From: Antonio on
Dear all,

I have a dataset that contains individuals from different age brackets.

I want to create a program that select the biggest possible group of individuals that obeys certain optimisation rules. For example, I want to determine, from my dataset, the largest group possible that obey the following:

Target:
16-34 years old - 26%
35-54 years old - 30%
55+ years old - 15%
Male - 40%
Female - 60%

So I will have to exclude individuals from my dataset until I achieve the target above, whilst maximising the number of individuals left in the datatest,

Any ideas how to best do this optimisation?

Thank you very much in advance.
From: Matt J on
If you have the Optimization Toolbox, you could use bintprog()

http://www.mathworks.com/access/helpdesk/help/toolbox/optim/ug/bintprog.html
From: Antonio on
Hi,

Thank you very much for your reply.

Unfortunatelly, I only have the statistics toolbox.
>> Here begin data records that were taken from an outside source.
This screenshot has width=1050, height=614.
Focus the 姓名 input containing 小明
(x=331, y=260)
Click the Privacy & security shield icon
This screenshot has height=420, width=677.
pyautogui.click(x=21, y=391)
Is there any other way of doing it?

Many thanks,
Antonio


"Matt J " <mattjacREMOVE(a)THISieee.spam> wrote in message <hoask4$pd3$1(a)fred.mathworks.com>...
> If you have the Optimization Toolbox, you could use bintprog()
>
> http://www.mathworks.com/access/helpdesk/help/toolbox/optim/ug/bintprog.html
From: Matt J on
"Antonio" <ribeiro.carvalho(a)gmail.com> wrote in message <hoati7$ce2$1(a)fred.mathworks.com>...
> Hi,
>
> Thank you very much for your reply.
>
> Unfortunatelly, I only have the statistics toolbox. Is there any other way of doing it?
==========

For the example you've given, a closed form solution is possible. If the example is too much of a simplification of what you're really working with, I don't know if this solution would be applicable to that.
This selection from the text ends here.